:: Task to carry out ::
Look through the data below for the line with "Click the Porównaj compare lines icon" and the line with "Switch to the", then output those two and all lines in between, exactly as written.

:: Given information ::
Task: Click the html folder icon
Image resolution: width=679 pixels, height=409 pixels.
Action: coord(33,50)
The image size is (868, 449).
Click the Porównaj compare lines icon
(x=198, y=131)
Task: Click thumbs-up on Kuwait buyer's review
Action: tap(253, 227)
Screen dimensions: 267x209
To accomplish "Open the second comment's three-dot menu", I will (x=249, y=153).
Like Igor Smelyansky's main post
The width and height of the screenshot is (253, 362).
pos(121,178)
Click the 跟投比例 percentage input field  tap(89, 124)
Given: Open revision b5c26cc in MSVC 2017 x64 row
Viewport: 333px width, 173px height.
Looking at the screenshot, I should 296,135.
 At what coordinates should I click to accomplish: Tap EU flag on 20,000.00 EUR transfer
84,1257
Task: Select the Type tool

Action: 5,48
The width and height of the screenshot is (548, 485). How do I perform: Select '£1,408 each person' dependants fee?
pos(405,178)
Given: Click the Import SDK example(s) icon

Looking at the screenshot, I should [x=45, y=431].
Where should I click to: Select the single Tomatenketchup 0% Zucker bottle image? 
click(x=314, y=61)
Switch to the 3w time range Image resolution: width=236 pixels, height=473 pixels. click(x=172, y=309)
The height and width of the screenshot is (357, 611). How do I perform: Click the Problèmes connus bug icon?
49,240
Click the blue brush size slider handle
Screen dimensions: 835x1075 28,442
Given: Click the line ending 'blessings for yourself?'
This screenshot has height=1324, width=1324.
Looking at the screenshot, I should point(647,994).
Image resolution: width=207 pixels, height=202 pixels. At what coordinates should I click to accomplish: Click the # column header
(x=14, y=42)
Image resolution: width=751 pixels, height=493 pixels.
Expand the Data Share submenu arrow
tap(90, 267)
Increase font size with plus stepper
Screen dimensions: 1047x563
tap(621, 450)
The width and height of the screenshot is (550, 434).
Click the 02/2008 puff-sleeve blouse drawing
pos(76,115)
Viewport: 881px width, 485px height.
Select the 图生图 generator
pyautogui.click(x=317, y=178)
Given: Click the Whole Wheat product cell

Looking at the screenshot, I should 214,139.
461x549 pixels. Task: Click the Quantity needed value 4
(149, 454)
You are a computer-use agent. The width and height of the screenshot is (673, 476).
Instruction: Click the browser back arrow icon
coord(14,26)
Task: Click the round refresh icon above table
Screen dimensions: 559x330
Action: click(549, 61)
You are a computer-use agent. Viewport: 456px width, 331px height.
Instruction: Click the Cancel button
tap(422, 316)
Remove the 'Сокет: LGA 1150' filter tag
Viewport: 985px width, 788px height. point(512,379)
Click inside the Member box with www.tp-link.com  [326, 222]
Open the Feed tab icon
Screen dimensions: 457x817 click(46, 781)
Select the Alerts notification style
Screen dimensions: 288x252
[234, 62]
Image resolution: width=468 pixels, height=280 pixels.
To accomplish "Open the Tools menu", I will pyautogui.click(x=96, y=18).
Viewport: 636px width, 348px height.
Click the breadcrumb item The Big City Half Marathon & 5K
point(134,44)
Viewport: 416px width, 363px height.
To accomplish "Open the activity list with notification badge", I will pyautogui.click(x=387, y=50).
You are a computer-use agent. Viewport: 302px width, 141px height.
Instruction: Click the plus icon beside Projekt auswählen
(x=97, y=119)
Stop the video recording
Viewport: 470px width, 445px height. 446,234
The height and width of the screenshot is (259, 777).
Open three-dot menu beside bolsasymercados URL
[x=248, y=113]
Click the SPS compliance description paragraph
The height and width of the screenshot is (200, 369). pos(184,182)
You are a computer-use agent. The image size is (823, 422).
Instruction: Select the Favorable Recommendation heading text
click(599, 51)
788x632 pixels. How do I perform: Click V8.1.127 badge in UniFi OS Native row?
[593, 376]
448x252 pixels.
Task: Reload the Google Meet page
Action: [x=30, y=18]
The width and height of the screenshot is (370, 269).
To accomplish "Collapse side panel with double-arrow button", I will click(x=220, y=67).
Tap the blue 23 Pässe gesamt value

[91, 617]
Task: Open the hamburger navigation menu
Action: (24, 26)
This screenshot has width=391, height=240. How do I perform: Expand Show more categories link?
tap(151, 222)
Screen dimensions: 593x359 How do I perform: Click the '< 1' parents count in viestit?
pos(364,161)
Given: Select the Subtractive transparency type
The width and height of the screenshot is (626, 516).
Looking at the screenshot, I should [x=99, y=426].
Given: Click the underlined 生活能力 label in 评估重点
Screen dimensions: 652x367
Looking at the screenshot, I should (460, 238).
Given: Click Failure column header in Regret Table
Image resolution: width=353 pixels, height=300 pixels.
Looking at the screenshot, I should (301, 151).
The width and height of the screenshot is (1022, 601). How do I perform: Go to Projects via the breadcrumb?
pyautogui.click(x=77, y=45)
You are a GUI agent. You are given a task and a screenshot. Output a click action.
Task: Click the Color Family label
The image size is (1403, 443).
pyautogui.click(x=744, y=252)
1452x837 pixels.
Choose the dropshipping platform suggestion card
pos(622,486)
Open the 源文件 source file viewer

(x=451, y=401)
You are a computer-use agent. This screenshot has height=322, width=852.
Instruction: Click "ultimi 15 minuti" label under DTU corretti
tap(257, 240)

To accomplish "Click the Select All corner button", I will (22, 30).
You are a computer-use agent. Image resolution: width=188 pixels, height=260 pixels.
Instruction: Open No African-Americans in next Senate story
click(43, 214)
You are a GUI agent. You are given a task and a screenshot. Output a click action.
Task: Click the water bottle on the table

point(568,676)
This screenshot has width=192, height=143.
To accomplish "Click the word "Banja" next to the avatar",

:: Answer section ::
Click the Porównaj compare lines icon
(x=198, y=131)
Task: Click thumbs-up on Kuwait buyer's review
Action: tap(253, 227)
Screen dimensions: 267x209
To accomplish "Open the second comment's three-dot menu", I will (x=249, y=153).
Like Igor Smelyansky's main post
The width and height of the screenshot is (253, 362).
pos(121,178)
Click the 跟投比例 percentage input field  tap(89, 124)
Given: Open revision b5c26cc in MSVC 2017 x64 row
Viewport: 333px width, 173px height.
Looking at the screenshot, I should 296,135.
 At what coordinates should I click to accomplish: Tap EU flag on 20,000.00 EUR transfer
84,1257
Task: Select the Type tool

Action: 5,48
The width and height of the screenshot is (548, 485). How do I perform: Select '£1,408 each person' dependants fee?
pos(405,178)
Given: Click the Import SDK example(s) icon

Looking at the screenshot, I should [x=45, y=431].
Where should I click to: Select the single Tomatenketchup 0% Zucker bottle image? 
click(x=314, y=61)
Switch to the 3w time range Image resolution: width=236 pixels, height=473 pixels. click(x=172, y=309)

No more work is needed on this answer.